*** Block opens ***
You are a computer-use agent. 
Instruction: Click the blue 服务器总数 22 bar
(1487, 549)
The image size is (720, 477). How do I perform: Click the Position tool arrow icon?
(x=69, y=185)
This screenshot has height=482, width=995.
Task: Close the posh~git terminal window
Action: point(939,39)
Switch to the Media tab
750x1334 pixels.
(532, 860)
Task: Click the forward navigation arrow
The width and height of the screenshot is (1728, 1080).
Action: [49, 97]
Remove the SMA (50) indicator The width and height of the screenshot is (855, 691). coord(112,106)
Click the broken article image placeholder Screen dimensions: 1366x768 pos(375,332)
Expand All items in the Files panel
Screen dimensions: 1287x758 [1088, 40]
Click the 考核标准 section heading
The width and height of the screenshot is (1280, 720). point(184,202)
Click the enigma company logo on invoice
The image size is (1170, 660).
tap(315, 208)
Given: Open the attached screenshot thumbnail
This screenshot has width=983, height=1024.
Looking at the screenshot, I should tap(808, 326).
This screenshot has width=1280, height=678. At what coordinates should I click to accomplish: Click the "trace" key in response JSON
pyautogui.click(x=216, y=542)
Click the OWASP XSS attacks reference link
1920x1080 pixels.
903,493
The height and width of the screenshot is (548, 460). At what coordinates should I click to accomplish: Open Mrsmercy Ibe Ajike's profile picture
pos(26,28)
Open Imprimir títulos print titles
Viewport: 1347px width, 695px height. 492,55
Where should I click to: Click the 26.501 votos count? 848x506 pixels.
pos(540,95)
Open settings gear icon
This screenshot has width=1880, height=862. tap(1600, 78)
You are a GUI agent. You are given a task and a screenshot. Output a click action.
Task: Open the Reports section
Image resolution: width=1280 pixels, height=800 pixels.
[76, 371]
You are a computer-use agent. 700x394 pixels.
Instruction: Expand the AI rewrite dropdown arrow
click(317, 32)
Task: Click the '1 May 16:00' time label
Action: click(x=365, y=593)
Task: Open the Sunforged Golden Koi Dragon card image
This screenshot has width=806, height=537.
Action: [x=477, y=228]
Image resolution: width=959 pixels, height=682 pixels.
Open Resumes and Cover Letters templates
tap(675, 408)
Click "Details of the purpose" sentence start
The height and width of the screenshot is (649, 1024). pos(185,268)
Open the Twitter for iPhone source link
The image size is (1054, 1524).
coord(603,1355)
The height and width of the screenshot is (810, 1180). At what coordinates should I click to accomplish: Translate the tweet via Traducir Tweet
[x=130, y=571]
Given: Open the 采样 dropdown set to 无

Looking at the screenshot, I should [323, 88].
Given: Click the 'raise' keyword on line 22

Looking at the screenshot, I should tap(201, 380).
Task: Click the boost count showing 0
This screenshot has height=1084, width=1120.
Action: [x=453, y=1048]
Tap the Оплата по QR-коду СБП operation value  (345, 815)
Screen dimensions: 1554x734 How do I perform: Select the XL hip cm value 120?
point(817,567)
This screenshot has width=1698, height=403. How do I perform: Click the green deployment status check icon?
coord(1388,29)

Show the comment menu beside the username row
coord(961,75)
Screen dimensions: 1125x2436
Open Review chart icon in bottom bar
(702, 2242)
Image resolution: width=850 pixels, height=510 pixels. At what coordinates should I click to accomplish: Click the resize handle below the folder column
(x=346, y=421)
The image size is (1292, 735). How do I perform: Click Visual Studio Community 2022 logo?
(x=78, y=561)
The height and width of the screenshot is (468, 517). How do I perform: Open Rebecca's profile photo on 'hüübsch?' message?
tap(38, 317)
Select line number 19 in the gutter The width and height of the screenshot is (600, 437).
*** Block closes ***
■ **Task instructions**
From the data above, output only the lines between the line containing "Click the 考核标准 section heading" and the line containing "Task: Open the Reports section", inclusive, exactly as written.

■ **Result of this task**
Click the 考核标准 section heading
The width and height of the screenshot is (1280, 720). point(184,202)
Click the enigma company logo on invoice
The image size is (1170, 660).
tap(315, 208)
Given: Open the attached screenshot thumbnail
This screenshot has width=983, height=1024.
Looking at the screenshot, I should tap(808, 326).
This screenshot has width=1280, height=678. At what coordinates should I click to accomplish: Click the "trace" key in response JSON
pyautogui.click(x=216, y=542)
Click the OWASP XSS attacks reference link
1920x1080 pixels.
903,493
The height and width of the screenshot is (548, 460). At what coordinates should I click to accomplish: Open Mrsmercy Ibe Ajike's profile picture
pos(26,28)
Open Imprimir títulos print titles
Viewport: 1347px width, 695px height. 492,55
Where should I click to: Click the 26.501 votos count? 848x506 pixels.
pos(540,95)
Open settings gear icon
This screenshot has width=1880, height=862. tap(1600, 78)
You are a GUI agent. You are given a task and a screenshot. Output a click action.
Task: Open the Reports section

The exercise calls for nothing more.